> Activity: Repeat the data below exactly, with every entry included.

Stored items
◇ ◇ ◇ ◇ ◇

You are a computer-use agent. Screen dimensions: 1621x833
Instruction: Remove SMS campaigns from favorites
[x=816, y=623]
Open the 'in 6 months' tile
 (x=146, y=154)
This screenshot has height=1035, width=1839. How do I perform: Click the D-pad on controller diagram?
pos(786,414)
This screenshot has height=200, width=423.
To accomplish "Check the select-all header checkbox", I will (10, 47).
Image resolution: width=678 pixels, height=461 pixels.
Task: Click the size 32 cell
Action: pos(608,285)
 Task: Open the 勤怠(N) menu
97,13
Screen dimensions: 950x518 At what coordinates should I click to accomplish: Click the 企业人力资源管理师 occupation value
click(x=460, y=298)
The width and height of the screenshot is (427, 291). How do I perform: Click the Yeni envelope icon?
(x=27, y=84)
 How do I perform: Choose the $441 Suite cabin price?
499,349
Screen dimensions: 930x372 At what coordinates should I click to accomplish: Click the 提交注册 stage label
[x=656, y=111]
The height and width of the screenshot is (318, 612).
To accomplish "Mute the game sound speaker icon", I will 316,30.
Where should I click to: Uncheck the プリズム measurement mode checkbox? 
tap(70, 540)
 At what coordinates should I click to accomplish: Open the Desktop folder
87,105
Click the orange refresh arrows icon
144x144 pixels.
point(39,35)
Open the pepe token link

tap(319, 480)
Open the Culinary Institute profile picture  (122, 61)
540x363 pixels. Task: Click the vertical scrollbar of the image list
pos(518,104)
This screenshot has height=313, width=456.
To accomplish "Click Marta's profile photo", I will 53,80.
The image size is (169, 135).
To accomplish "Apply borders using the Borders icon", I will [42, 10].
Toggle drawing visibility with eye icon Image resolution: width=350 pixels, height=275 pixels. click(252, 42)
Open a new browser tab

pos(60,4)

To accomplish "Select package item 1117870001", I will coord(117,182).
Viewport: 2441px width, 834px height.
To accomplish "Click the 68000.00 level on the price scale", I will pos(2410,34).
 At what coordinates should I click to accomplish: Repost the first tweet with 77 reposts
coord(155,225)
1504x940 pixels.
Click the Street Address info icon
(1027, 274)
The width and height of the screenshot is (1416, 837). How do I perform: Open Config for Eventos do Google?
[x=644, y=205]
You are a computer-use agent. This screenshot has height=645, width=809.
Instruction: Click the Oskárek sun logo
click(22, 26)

◇ ◇ ◇ ◇ ◇

> Answer to this task:
You are a computer-use agent. Screen dimensions: 1621x833
Instruction: Remove SMS campaigns from favorites
[x=816, y=623]
Open the 'in 6 months' tile
 (x=146, y=154)
This screenshot has height=1035, width=1839. How do I perform: Click the D-pad on controller diagram?
pos(786,414)
This screenshot has height=200, width=423.
To accomplish "Check the select-all header checkbox", I will (10, 47).
Image resolution: width=678 pixels, height=461 pixels.
Task: Click the size 32 cell
Action: pos(608,285)
 Task: Open the 勤怠(N) menu
97,13
Screen dimensions: 950x518 At what coordinates should I click to accomplish: Click the 企业人力资源管理师 occupation value
click(x=460, y=298)
The width and height of the screenshot is (427, 291). How do I perform: Click the Yeni envelope icon?
(x=27, y=84)
 How do I perform: Choose the $441 Suite cabin price?
499,349
Screen dimensions: 930x372 At what coordinates should I click to accomplish: Click the 提交注册 stage label
[x=656, y=111]
The height and width of the screenshot is (318, 612).
To accomplish "Mute the game sound speaker icon", I will 316,30.
Where should I click to: Uncheck the プリズム measurement mode checkbox? 
tap(70, 540)
 At what coordinates should I click to accomplish: Open the Desktop folder
87,105
Click the orange refresh arrows icon
144x144 pixels.
point(39,35)
Open the pepe token link

tap(319, 480)
Open the Culinary Institute profile picture  (122, 61)
540x363 pixels. Task: Click the vertical scrollbar of the image list
pos(518,104)
This screenshot has height=313, width=456.
To accomplish "Click Marta's profile photo", I will 53,80.
The image size is (169, 135).
To accomplish "Apply borders using the Borders icon", I will [42, 10].
Toggle drawing visibility with eye icon Image resolution: width=350 pixels, height=275 pixels. click(252, 42)
Open a new browser tab

pos(60,4)

To accomplish "Select package item 1117870001", I will coord(117,182).
Viewport: 2441px width, 834px height.
To accomplish "Click the 68000.00 level on the price scale", I will pos(2410,34).
 At what coordinates should I click to accomplish: Repost the first tweet with 77 reposts
coord(155,225)
1504x940 pixels.
Click the Street Address info icon
(1027, 274)
The width and height of the screenshot is (1416, 837). How do I perform: Open Config for Eventos do Google?
[x=644, y=205]
You are a computer-use agent. This screenshot has height=645, width=809.
Instruction: Click the Oskárek sun logo
click(22, 26)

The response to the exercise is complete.